STRATEGIC GROUND-LEVEL ASSET REDUCTION II

 

“You’d think that their satellite data would have shown GCon forces in the area,” said Katzena, consulting the topographical map in her hand once more.

“You’d think,” agreed Frog.  “But they wouldn’t give a shit anyway.  We’re expendable assets – just throw a bunch of us at a problem and as long as the problem goes away, who cares what happens to us?”

“You’re such a ray of sunshine.”

“Even the sunshine on this rock smells like ass.  I think it’s the next ridge.”

“Huh?  The cave?”

As Frog nodded, Katzena checked the map again.  The area Frog was pointing toward was slightly outside the target area designated by UniRe, but like most of the Battle Cocks, Katzena had learned to trust Frog’s instincts over UniRe data.

“There,” said Frog, pointing to a rocky rise to the East.  Sure enough, an opening was visible in the rocks, not large but maybe wide enough for three people to squeeze through together.

As they approached, it became clear that this was in fact the cave they’d been sent to find – a faint, but unmistakable blue light shimmered up from the depths of the cave.  And “up” it was – about two metres inside the cave, the floor dropped away sharply, a near ninety-degree drop.

“Lovely.”

“Is it your turn or mine?,” said Katzena, unslinging her pack and dropping it on the ground.

“I’ll go,” said Frog, doing the same.  “You keep an eye out for any stray Geeks.”

With a nod from Katzena, who actually has a really interesting backstory – remind me to tell you about it later – the pair set about driving spikes into the ground and threading through the anchor lines that would allow Frog to rappel down into the cave.

Tossing aside her helmet, Frog looped the rope through the clips on her magvest and stepped up to the lip of the precipice, chuckling.

“Fucking UniRe.”

“Hey, it’s a job, right?”

“A shitty one.”

“Then why have you stayed so long?”

“The fuck else am I going to do? ‘Good at finding caves’ and ‘pretty solid at shooting people’ aren’t skills a lot of places are looking for right now.”

And she hopped down and began bouncing herself down into the chasm, stopping every couple of metres to check beneath her for stalagmites that could make her decent… unpleasant.

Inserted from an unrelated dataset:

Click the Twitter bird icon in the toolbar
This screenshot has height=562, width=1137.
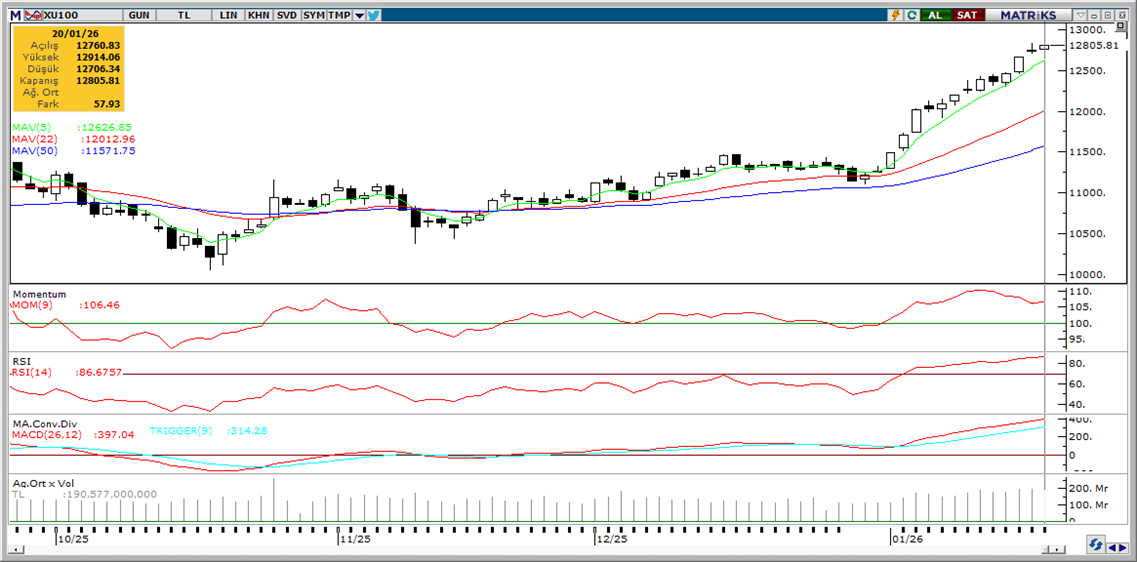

Though the glow from the Star Crystals gave her some light, when Frog felt her boots crunch down on the loose bits of rock on the cave floor, she unclipped herself from the rope and unslung her rifle, firing up the attached flashlight.

And whistled softly.

The cave floor was almost entirely covered with Star Crystals, hundreds of them, pulsating with their weird, shimmering blue light.  But there were even more that were broken in half or shattered completely, showing their hollow insides and being completely devoid of their signature glow.  It made Frog frown and narrow her eyes.  She was not one to ever take UniRe at their word – she’d heard far too many half-truths for her to be as gullible as, say, Molly – but one of their boasts about Star Crystals was their durability.  And she herself had seen one run over by an APC and survive entirely unscathed.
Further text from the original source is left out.